Inconsistent verdicts are legal

Facts

In 1995, James Lockhart was walking along West Tallahatchie Street in Clarksdale, Mississippi with Frederick Jones and Sean Jones when a car drove by. Several shots were fired from the car and Frederick and Sean Jones were able to escape; James Lockhart did not. Lockhart died as a result of a 9mm bullet wound to the chest. Throughout the trial there was testimony elicited which showed that Lockhart and both Joneses were members of a gang called the Vice Lords.

The State produced witness Lidell Houston who testified that he was a rear seat occupant in an automobile driven by Ayers and occupied by Anthony George. According to Houston, he and George hitched a ride with Ayers near Cotton’s Store on Fourth Street. Someone approached the car and told the occupants that there were three members of the Vice Lord gang walking by Ayers’s house.

Ayers drove to Tallahatchie Street and spotted the three individuals. Ayers slowed the car and then reached under the drivers’s seat and grabbed a 9mm pistol and fired several shots out of the window. Houston ducked down in his seat and did not see George shoot but testified that he heard gunfire from both the driver’s and passenger’s side. Houston testified that a night or two after the shooting, George told him that he had sold his .38 because he did not want to be caught with a gun.

Jennifer Mitchell testified for the prosecution. She stated that she and George had once been romantically attached and had a child together. Mitchell testified that on the night of the shooting George called her and said over the phone, “We blast your boy [Lockhart].” When Mitchell asked who he was talking about, George stated, “Baby James,” the nickname for Lockhart.

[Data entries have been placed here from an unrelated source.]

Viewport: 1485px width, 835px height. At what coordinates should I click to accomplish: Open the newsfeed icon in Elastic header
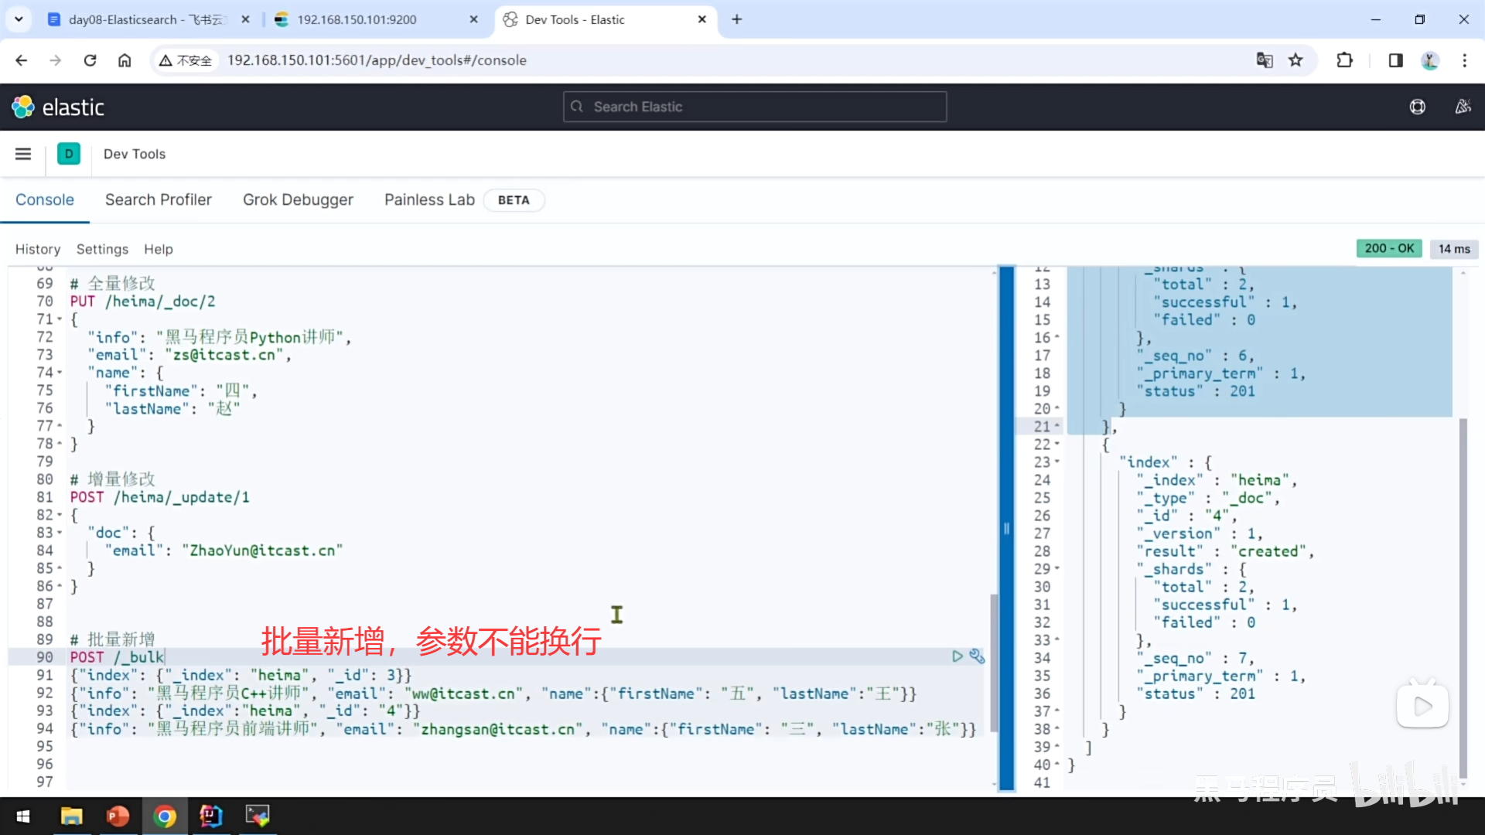pos(1463,107)
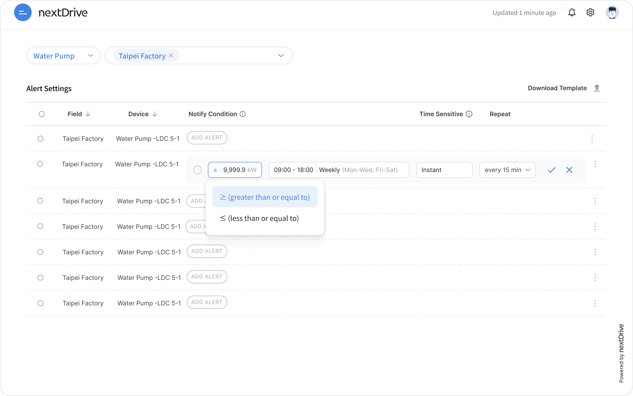Open the every 15 min repeat dropdown

coord(507,170)
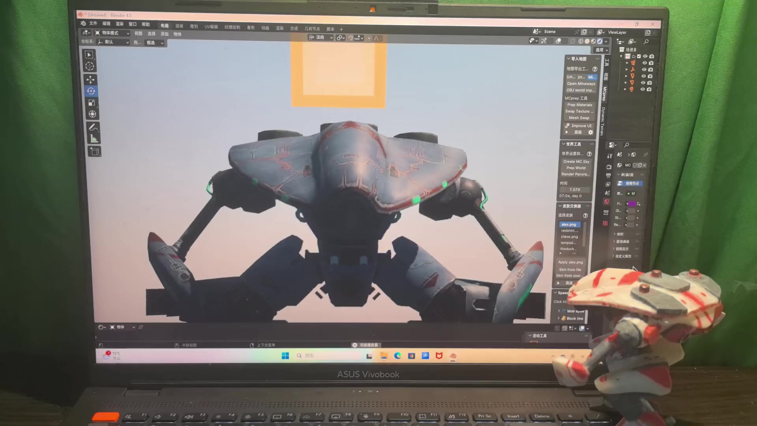Switch to rendered viewport shading
The width and height of the screenshot is (757, 426).
(x=600, y=41)
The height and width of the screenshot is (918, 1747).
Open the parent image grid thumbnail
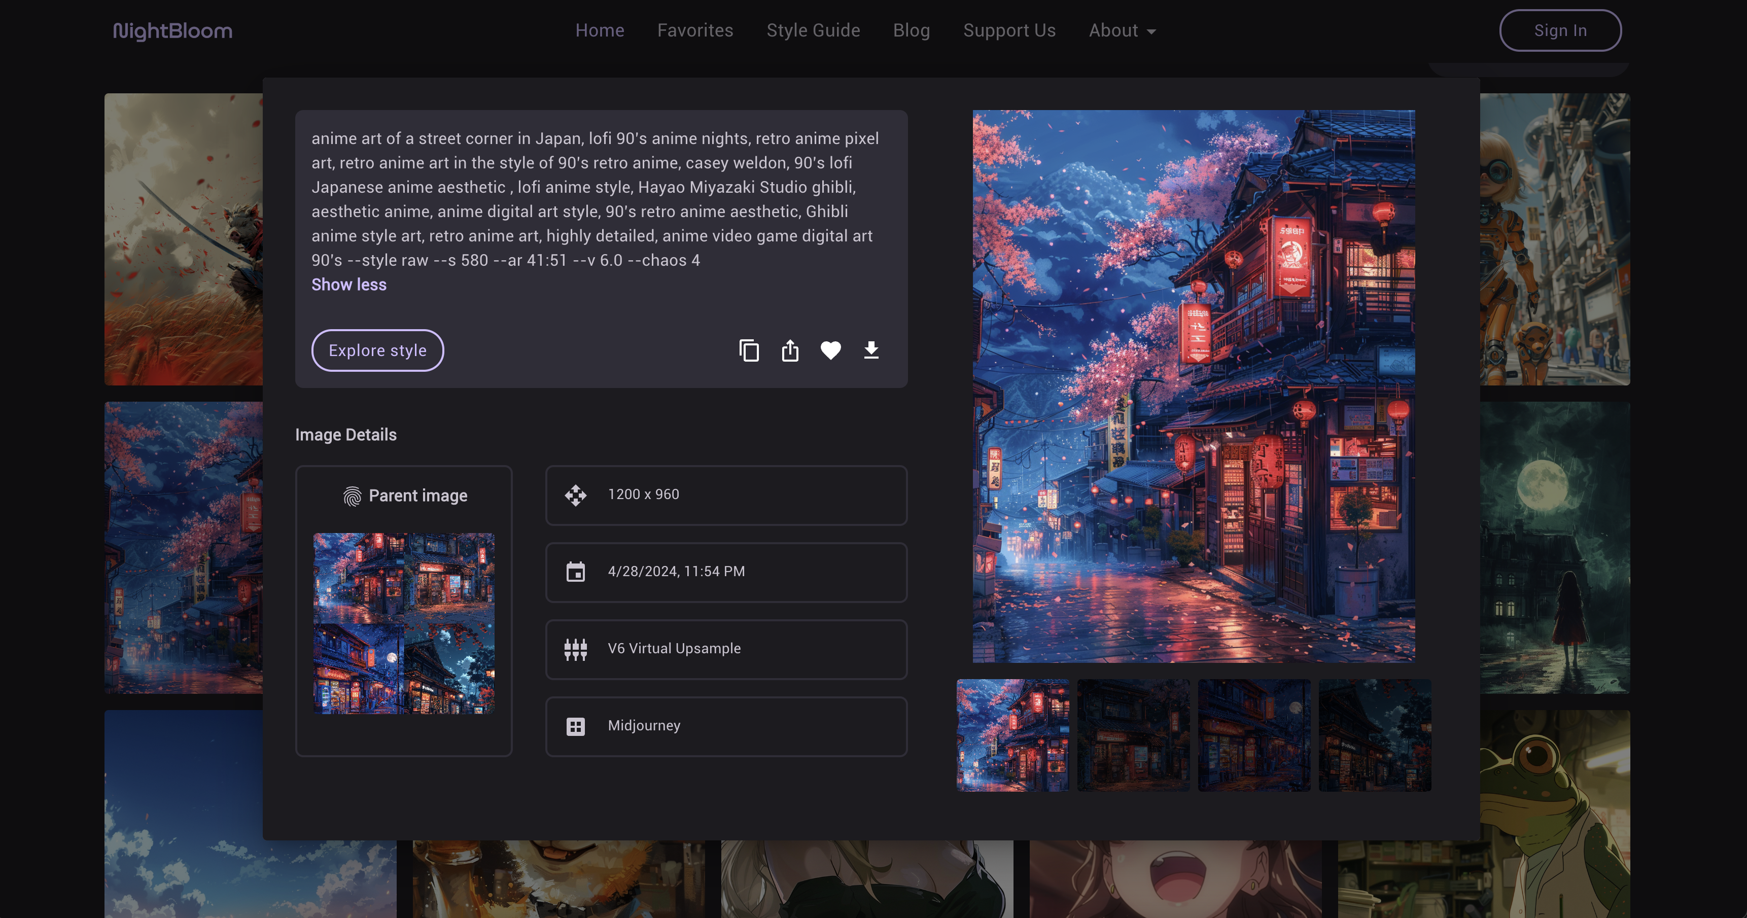404,623
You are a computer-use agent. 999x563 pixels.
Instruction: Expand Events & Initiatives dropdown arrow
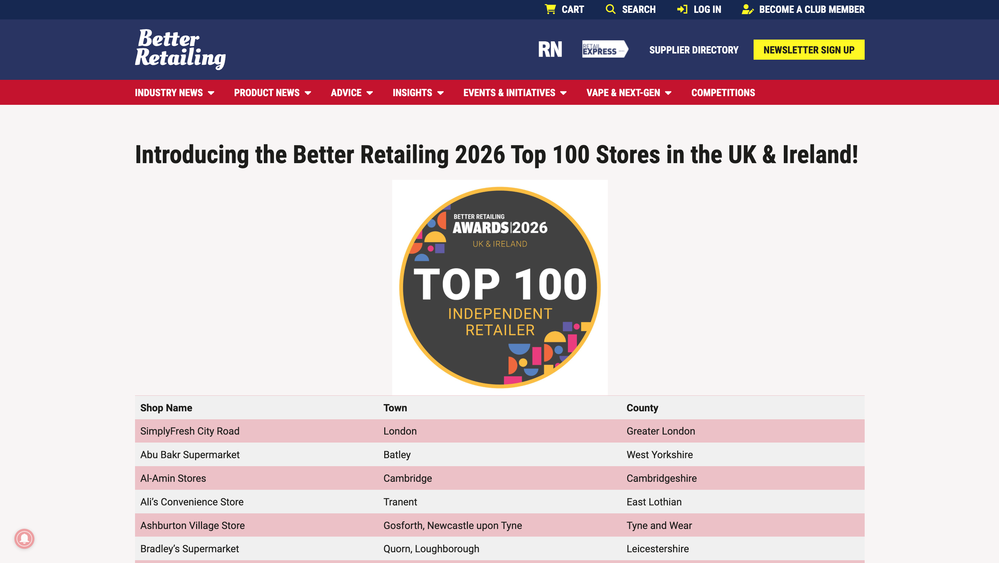click(563, 93)
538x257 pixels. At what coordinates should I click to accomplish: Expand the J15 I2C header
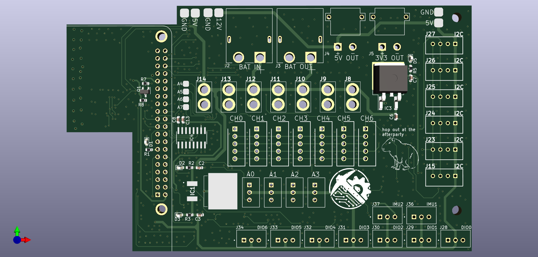point(444,177)
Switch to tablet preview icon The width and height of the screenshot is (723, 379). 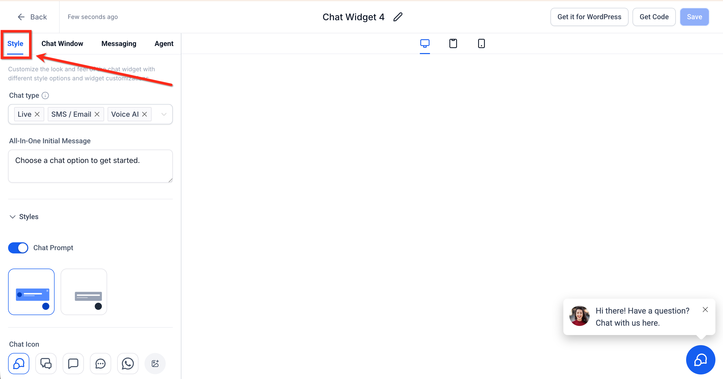pos(453,44)
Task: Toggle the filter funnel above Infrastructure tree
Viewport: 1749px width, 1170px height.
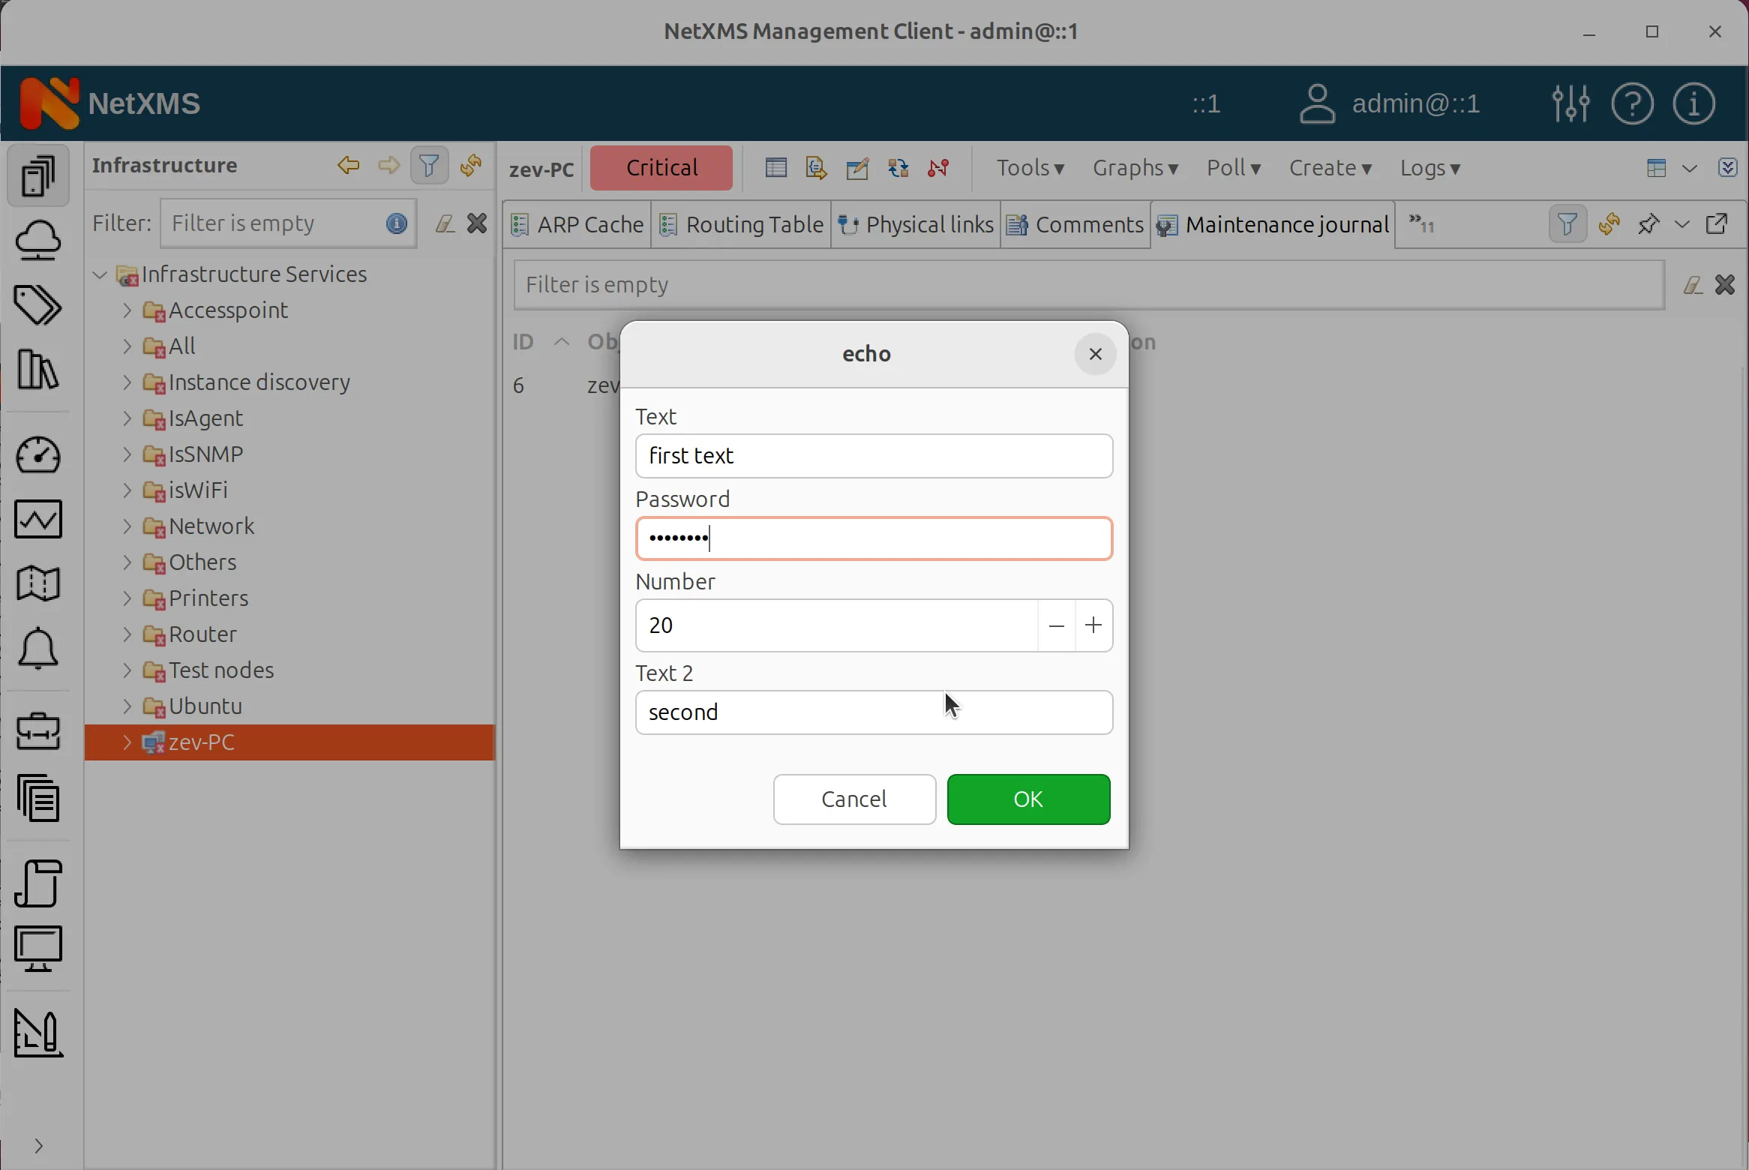Action: tap(429, 166)
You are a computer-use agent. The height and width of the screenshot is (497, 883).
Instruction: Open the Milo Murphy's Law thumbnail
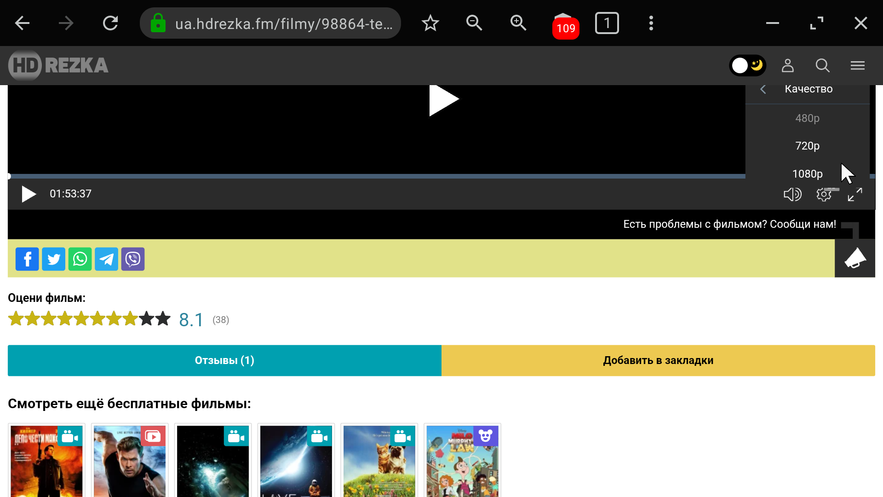[x=462, y=460]
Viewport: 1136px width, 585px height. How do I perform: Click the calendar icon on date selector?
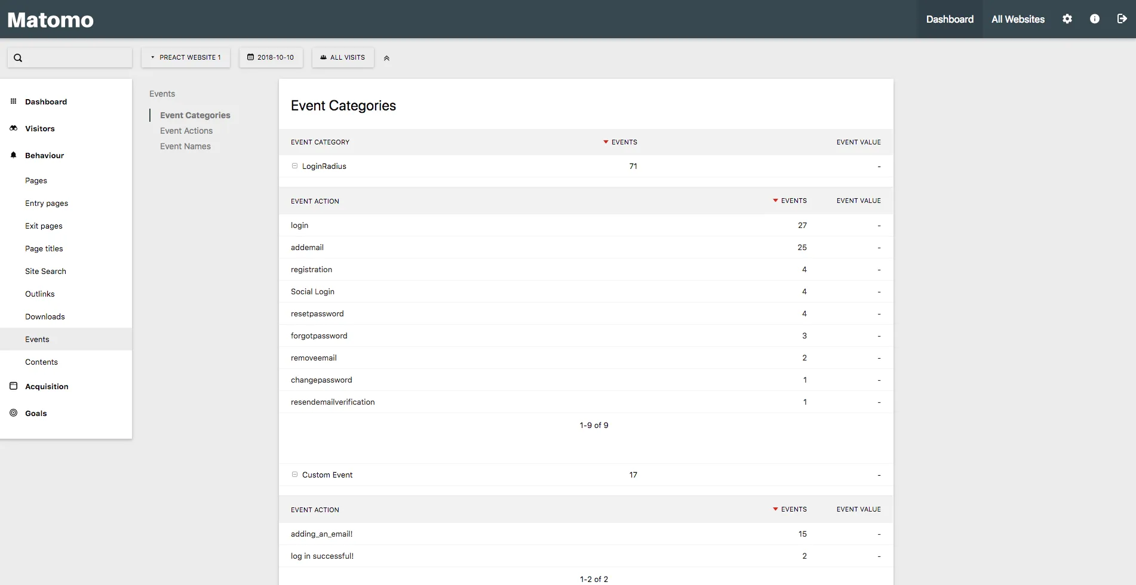coord(251,57)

Captain Tim Fortenberry with the Clarksdale Police Department testified that he took several statements from George. In the first statement, George stated that he was a passenger in the vehicle and Lidell Houston was in the back seat of the vehicle. George gave another statement in which he asserted that he stuck a .38 caliber handgun out the vehicle window and fired six shots in the air. George gave another statement in which he told Fortenberry that he fired two shots in the air.

Two men, Mark Anthony Ayers and the defendant, Anthony Craig George, were jointly indicted and tried in this case arising from a drive by shooting that resulted in a death.

Count I of the indictment charged Ayers with aggravated assault against Sean Jones and Frederick Jones.
Count II of the indictment charged Ayers with murdering James Lockhart.
Count III charged Anthony Craig George with accessory-after-the-fact to a drive by shooting for aiding and assisting Ayers in avoiding arrest and prosecution.
Count IV charged George and Ayers with “individually or while aiding and abetting. . . .” aggravated assault.

George was convicted of aggravated assault and sentenced to 15 years. On appeal, he argued his conviction should not stand since the jury was inconsistent with its decision. MCOA affirmed.

Analysis

George, however, claims his conviction is flawed because the jury’s decision is in conflict with the acquittals. However, as a matter of law, this inquiry is for naught. Inconsistent or even contradictory verdicts are not, in and of themselves, reasons to overturn a criminal conviction.

In Holloman v. State, 656 So. 2d 1134 (Miss. 1995), MSC considered a case in which the defendant was convicted of the DUI maiming and killing of two occupants of a car yet acquitted of the DUI maiming of the occupant of his own truck, and the court concluded that upon appeal the fact that verdicts are inconsistent is not by itself determinative.

The U.S. Supreme Court in U.S. v. Powell, 469 U.S. 57 (1984) said the following:

Inconsistent verdicts–even verdicts that acquit on a predicate offense while convicting on the compound offense–should not be interpreted as a windfall to the Government at the defendant’s expense. It is equally possible that the jury, convinced of guilt, properly reached its conclusion on the compound offense, and then through mistake, compromise, or lenity, arrived at an inconsistent conclusion on the lesser offense. But in such situations the Government has no recourse if it wishes to correct the jury’s error; the Government is precluded from appealing or otherwise upsetting such an acquittal by the Constitution’s Double Jeopardy Clause.

Inconsistent verdicts therefore present a situation of “error,” in the sense that a jury has not followed the court’s instruction, most certainly has occurred, but it is unclear whose ox has been gored. Given this uncertainty, it is hardly satisfactory to allow the defendant to receive a new trial on the conviction as a matter of course.